I'm not comfortable working with electricity, although I've taken classes and helped wire several houses. But this has to be dealt with tonight, before the sheep figure out the fence is down. And calling an electrician at midnight sounds expensive. Venturing into the charged unknown with no backup observer to dial 911 sounds risky...but who DO you call to "spot" you at midnight in the rain?

I step back into the house, calling Toss in and shutting her in the kitchen. I'm wearing rubber boots. She is not. Several years ago, I found out at her expense what good insulators rubber boots are. It had rained copiously, and the sheep pens were an inch deep in water. I sloshed through it, unconcerned. Toss followed me. Suddenly she started to yelp in fear and pain, and ran frantically this way and that. I couldn't figure it out for a couple minutes, until I saw the end of a broken electric fence wire laying in the puddle. My boots had prevented me from feeling what she was feeling. Since then she's been just a tad bit distrustful of puddles, and I've been very aware of this potential hazard for her, or for me if I don't wear rubber boots.

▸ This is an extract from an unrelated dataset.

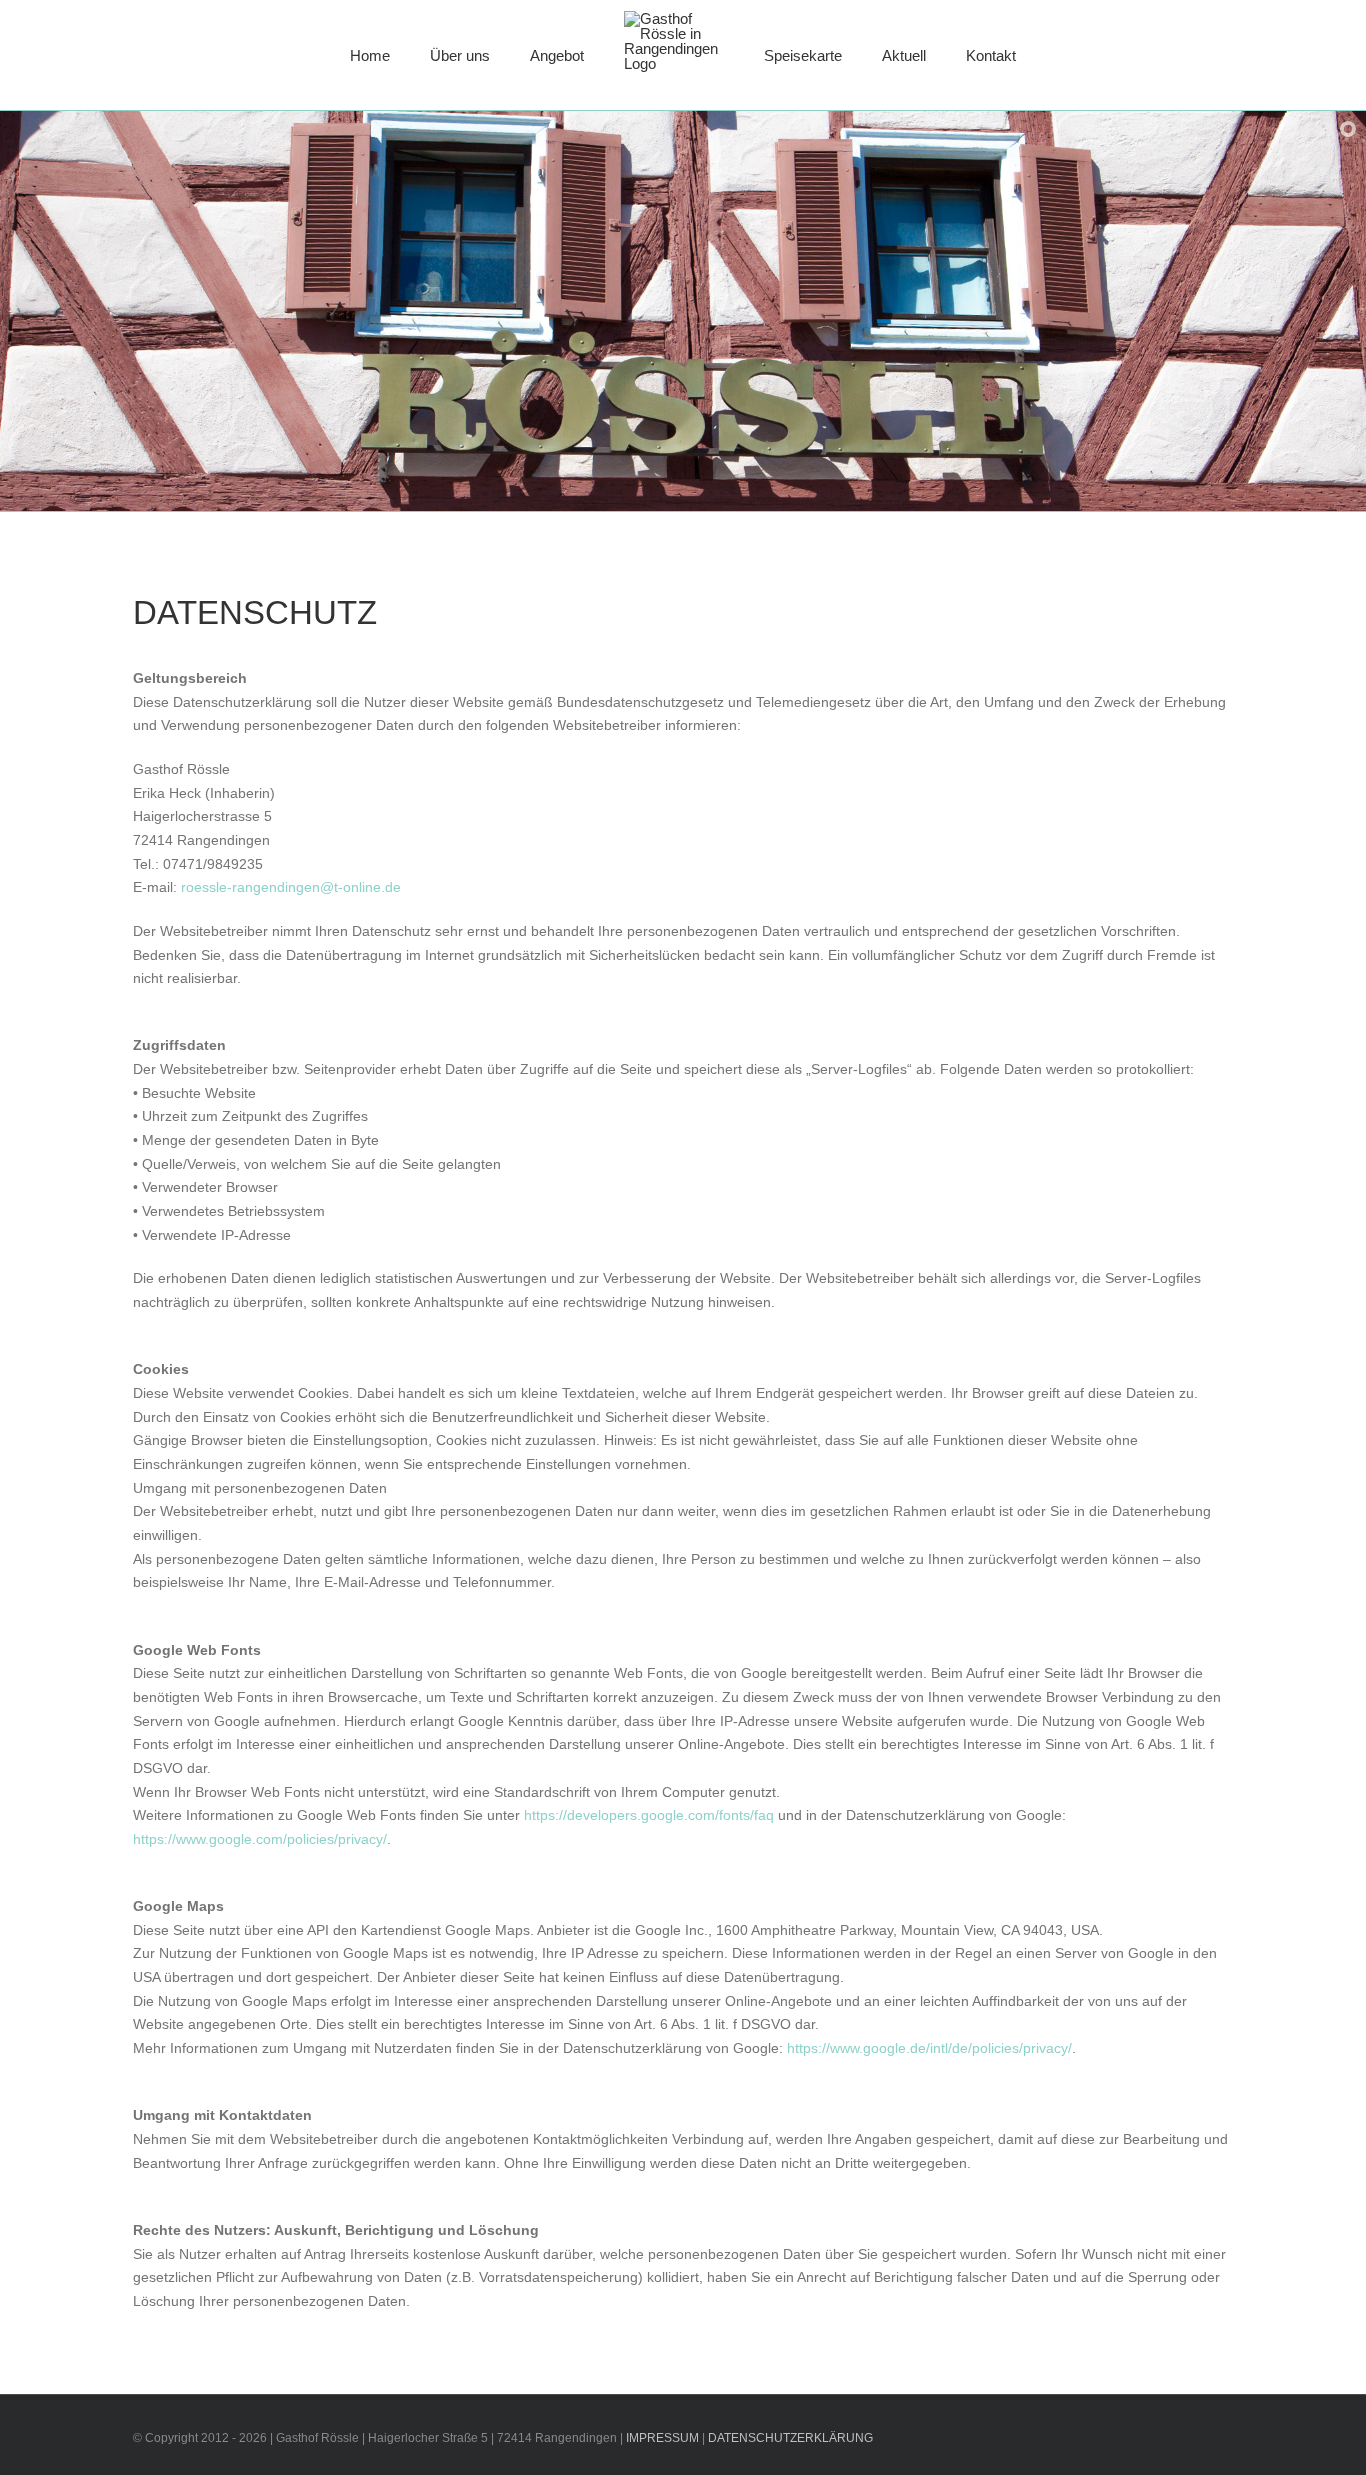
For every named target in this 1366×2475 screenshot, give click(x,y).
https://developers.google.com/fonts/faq (649, 1815)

Next step: which of the unlabeled/mislabeled breakers goes to the farm electic supply? The electrical system was significantly re-routed several times in its history, and the labels didn't get updated at the time. Silly me. "Welder" is actually the kitchen range--I think. "Air conditioner" got transmogrified into a dryer hookup that's never been used. The farm portion of the system was wired with 220, split off into 110 at each of the receptacles. So that narrows it down to four possibilities, and I guess right on the first try: the snapping stops. Breaker on, it starts again. That could be the fence charger going on and off, or something else on the circuit. How handy that the breaker box is right next to the back door!

Breaker off.

It still takes courage to step onto the rain-wet grass. I unplug everything except the electric fence charger--don't see anything unusual except some ants living in one of the receptacles.

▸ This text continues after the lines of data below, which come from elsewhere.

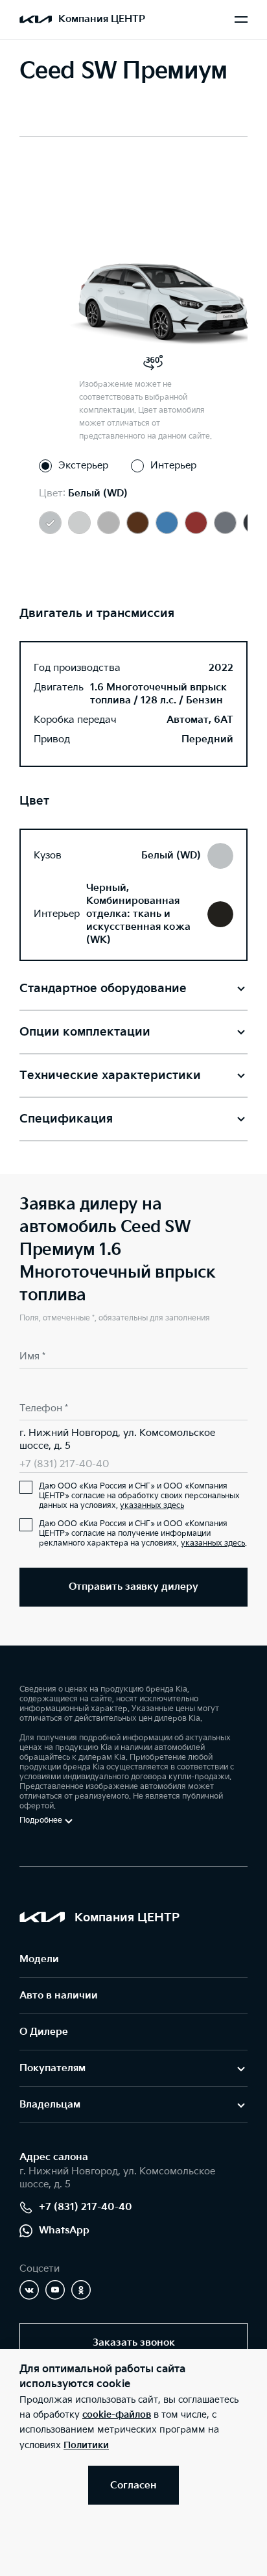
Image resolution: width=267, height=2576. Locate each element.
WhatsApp (64, 2230)
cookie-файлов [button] (116, 2414)
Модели (39, 1959)
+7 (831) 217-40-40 (64, 1464)
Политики (86, 2445)
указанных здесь (152, 1506)
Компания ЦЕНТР (101, 19)
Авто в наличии (58, 1995)
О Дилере (43, 2032)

Breaker on. The snapping picks up right where it left off, randomly from all over the back yard. If fireflies made noise, a huge rising of them would sound like this. ???? OK, I KNOW no cords are plugged in except the one in the barn, so it SHOULD be safe to walk out there. I gingerly creep out to the barn area, my heart pounding about 3 times for every snap. It's even louder out here!

I see a bright flashing light, and investigate. Yes, a wire is shorting out through or around a wet insulator to the T-post. Now that I'm close, it's clear that the sound is richocheting off of the neighbor's shed, a board fence, and my sheds...each different distances from me and from the short....hence the illusion of coming from everywhere. Now that I know what it is, it's a lovely demonstration of the relatively slow speed at which sound travels.

It is a simple matter to disconnect that branch of the electric fence system. Fortunately, that portion of the system doesn't contain any sheep at present, so I can repair by daylight.

Fortunately, I don't have early appointments tomorrow, so I should be able to sleep in.

1 comment:

Catlady said...

Phew!!! Glad to hear it turned out well - electricity makes me nervous, too. And shorts can cause other problems -like fire - so it was good that you could catch it right away!!

I guess, referring to the broken rib, that I always thought of sheep as gentle animals. So it never occurred to me that they could do such damage to themselves. Thank you for teaching me so much!!

And energy from chocolate (with ginger, right? [smile]) and borders for role models - I can see that!!!